Artist Statement


My paintings are founded on Japanese brush painting methods called nihonga and sumi-e. Nihonga is produced from a meticulous draft and requires diligent steps over many days to complete. While sumi-e requires trials and training prior to the execution of a piece which progresses swiftly once it has started. To me they are both equally expressive and are my most preferred methods. The traditional brush used in nihonga and sumi-e is organic and simple, and is a very attractive tool for its boundless ways of expression limited only by its user. I really like the sensation when I pull the loaded brush across the paper. The brush can become something like an extension of artist’s body through much training.  While sumi-e and nihonga both have time consuming aspects such as skills mastery and tasks, I view the production process as my meditation and a joyous journey, and that is one of my goals in creating art. It is an art form created by soul and body together. More recently I utilize a combination of sumi-e and nihonga methods in one painting.

I am fascinated by the birth and passing of life by all creatures in the universe, their coexistence, infinite cycle of life energy and ecosystems.  I resonate with the Eastern thought of  “All creatures in heaven and on earth come from the same root as myself” and “ All things and I are of one substance.”  I imagine that the memory and consciousness of living things from a distant past are in a cycle, similar to an ecosystem.  Perhaps my strange memories from dreams or reality are coming from my deepest consciousness. It is curious to imagine that my deepest consciousness is connected to karma from my parents and prior generations, and to consciousness/unconsciousness of other people around me, as well as to the memory shared by this natural world.
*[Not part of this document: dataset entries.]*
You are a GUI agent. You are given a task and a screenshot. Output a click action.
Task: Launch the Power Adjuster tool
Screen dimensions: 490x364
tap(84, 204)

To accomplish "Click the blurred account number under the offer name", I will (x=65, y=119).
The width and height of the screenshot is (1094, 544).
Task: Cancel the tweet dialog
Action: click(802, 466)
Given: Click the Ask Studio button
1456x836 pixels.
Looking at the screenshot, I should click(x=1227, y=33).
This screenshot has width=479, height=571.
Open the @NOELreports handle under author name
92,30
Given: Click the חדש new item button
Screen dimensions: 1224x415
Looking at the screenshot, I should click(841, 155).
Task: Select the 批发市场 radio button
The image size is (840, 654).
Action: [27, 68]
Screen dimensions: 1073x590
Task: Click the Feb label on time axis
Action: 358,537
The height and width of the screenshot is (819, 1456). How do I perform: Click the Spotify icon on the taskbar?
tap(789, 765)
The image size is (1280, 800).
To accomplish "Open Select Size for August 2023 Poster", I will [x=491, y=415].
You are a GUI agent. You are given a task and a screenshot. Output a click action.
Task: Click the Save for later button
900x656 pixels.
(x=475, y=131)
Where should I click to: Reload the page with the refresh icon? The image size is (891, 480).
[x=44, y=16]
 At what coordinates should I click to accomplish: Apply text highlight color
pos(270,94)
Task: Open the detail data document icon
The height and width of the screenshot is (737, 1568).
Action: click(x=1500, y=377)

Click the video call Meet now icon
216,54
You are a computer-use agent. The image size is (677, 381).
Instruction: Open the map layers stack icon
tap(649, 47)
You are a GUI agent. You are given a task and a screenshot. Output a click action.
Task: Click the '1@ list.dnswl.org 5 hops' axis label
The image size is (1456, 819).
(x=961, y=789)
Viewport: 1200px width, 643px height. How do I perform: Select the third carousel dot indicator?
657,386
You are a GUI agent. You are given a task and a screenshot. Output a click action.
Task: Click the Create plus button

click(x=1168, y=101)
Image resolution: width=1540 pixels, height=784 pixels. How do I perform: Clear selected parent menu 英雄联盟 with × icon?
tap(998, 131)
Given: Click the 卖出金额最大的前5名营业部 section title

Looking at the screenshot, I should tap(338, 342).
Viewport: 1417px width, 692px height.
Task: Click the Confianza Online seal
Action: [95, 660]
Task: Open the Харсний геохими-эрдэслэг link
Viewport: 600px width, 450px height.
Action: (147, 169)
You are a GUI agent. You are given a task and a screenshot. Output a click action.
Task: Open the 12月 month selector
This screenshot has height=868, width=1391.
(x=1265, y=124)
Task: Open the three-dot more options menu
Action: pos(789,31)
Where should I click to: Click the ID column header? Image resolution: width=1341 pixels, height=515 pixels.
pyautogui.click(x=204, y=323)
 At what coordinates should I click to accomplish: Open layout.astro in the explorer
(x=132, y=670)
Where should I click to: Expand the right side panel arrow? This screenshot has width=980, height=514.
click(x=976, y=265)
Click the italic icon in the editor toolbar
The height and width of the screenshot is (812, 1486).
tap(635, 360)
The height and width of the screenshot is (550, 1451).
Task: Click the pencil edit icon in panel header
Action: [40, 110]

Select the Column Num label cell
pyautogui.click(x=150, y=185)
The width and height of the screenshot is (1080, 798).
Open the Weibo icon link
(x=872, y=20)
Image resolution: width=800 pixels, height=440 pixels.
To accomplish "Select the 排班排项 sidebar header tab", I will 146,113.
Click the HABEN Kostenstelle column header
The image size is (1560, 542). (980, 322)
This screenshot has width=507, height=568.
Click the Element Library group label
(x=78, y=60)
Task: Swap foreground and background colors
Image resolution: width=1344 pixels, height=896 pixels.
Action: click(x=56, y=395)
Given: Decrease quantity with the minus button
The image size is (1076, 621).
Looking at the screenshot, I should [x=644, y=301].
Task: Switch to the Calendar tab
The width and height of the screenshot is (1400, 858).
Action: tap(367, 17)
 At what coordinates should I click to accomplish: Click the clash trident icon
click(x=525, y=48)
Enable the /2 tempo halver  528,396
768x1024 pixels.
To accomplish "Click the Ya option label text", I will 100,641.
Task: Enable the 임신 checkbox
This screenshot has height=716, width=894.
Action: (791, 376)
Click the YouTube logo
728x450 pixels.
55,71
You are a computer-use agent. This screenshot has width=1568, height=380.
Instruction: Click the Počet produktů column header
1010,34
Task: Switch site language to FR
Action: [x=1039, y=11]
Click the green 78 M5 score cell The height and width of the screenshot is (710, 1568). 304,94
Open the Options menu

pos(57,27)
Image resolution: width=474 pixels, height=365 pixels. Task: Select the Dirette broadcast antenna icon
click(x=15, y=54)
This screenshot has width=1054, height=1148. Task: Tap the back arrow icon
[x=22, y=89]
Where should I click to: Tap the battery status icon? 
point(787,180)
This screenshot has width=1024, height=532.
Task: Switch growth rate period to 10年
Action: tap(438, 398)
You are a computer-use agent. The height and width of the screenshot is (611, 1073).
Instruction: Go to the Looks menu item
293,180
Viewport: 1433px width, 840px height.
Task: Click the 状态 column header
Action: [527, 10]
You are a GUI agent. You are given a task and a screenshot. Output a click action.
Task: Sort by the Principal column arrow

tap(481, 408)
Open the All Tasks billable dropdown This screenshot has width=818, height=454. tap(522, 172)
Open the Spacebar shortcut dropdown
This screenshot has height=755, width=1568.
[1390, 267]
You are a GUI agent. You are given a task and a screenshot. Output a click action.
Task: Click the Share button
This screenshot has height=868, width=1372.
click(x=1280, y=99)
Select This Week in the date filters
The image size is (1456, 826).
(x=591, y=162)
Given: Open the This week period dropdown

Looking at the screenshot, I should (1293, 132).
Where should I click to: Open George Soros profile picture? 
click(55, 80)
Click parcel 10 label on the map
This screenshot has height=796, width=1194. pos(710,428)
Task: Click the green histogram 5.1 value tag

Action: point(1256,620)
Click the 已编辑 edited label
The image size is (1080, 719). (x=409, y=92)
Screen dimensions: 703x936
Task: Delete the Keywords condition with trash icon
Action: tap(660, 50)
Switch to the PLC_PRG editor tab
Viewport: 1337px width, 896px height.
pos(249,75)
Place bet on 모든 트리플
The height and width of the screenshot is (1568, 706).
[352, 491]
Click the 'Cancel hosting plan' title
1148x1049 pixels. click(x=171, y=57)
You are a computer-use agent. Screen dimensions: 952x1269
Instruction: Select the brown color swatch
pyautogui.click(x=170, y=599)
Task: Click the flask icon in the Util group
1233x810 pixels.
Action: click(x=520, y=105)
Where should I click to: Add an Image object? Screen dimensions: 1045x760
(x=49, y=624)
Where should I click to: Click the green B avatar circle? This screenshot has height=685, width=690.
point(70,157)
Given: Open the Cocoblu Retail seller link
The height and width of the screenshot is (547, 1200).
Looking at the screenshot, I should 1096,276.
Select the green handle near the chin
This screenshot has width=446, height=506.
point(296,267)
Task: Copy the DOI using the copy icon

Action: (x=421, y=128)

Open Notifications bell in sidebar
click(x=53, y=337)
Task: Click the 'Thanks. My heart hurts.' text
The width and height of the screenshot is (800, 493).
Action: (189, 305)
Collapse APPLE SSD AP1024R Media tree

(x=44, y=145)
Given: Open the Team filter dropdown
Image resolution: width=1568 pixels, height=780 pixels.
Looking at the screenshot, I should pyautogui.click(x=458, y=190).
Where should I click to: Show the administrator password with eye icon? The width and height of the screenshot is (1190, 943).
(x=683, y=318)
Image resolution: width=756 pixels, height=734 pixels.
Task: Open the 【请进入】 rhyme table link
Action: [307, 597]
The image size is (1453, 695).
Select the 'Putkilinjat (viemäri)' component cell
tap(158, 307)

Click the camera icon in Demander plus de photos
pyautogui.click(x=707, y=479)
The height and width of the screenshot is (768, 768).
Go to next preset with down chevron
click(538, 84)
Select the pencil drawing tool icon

If such shared memory exists, I wonder in what shape or color? I ponder these thoughts while applying ink and paint on the paper surface.  What spreads before me is a nearly random pattern, and I might see something that stirs the imagination. It may be an abstract shape or line, or perhaps a specific form that appears in my mind. That form is projected in my artwork. After such creative process, I find pleasure in imagining that my artwork will occupy a corner in a viewer’s memory and become a piece of that person’s deeper consciousness. In this way, I feel my artwork can be shared even unknowingly among people and perhaps appear in their dreams.